Activity |
In the listing beneath this line, copy exactly the lines starting with the one containing "This screenshot has width=732, height=517." and going on through the one containing "Confirm the Fiche Pays dialog with OK".

Excerpted records |

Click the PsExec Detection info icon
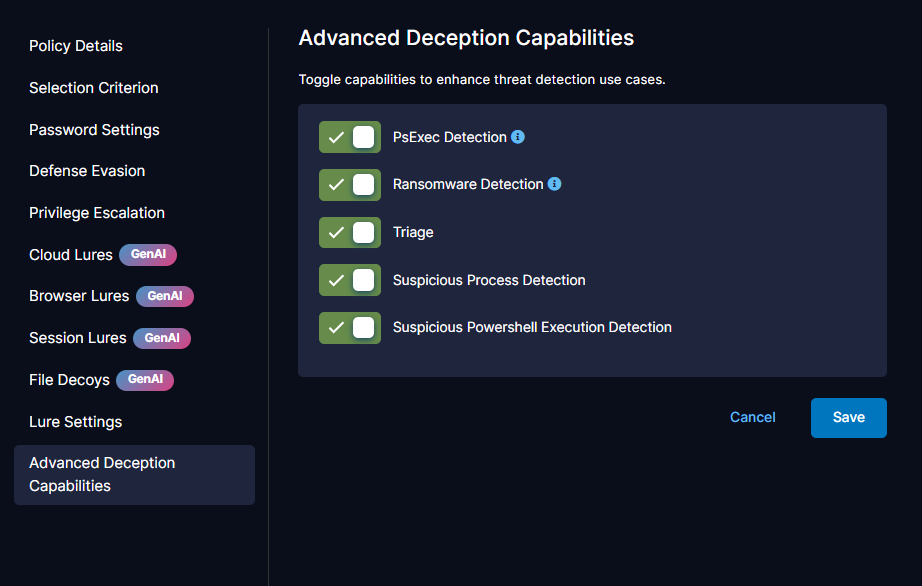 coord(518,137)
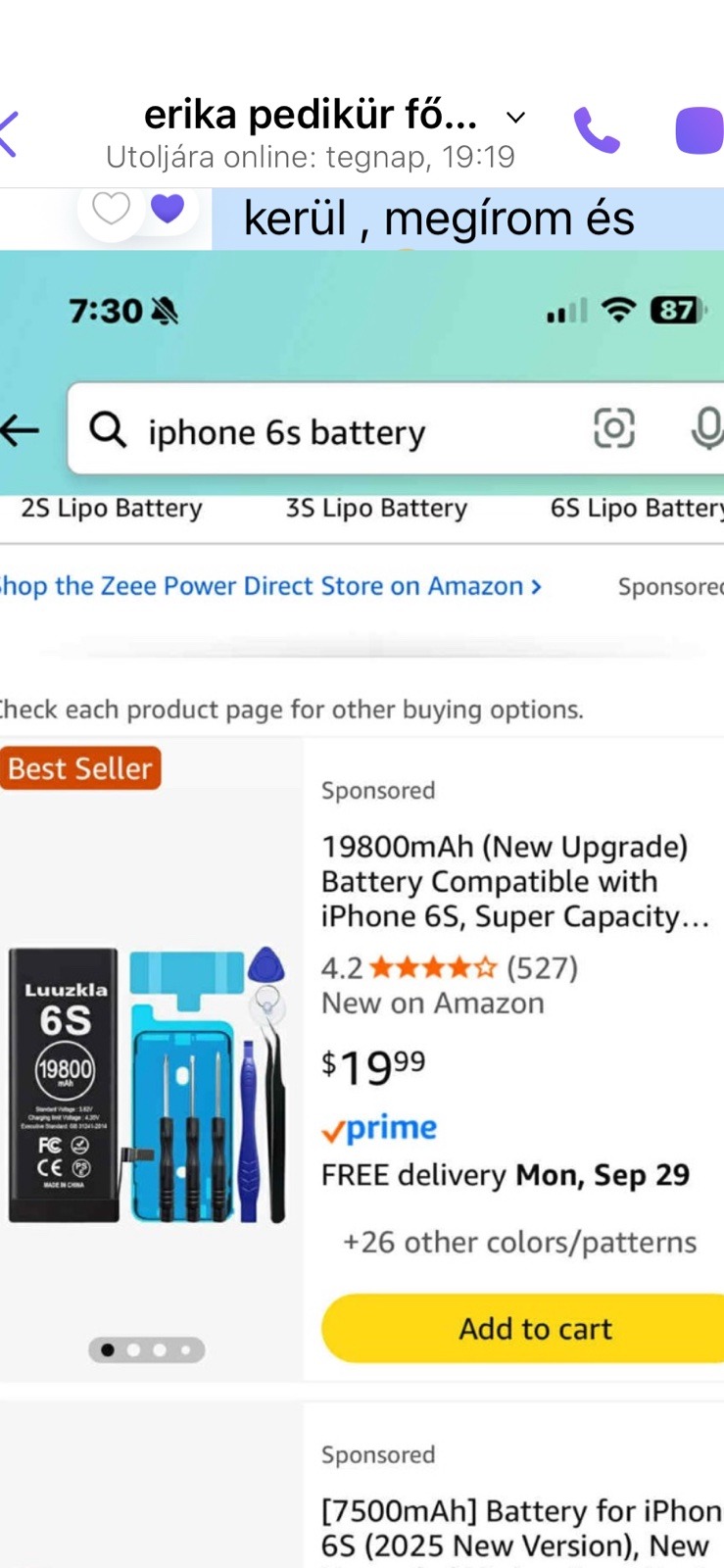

* * *

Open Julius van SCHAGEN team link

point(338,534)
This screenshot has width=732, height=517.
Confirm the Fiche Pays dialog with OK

Expected output |
This screenshot has width=732, height=517.
Confirm the Fiche Pays dialog with OK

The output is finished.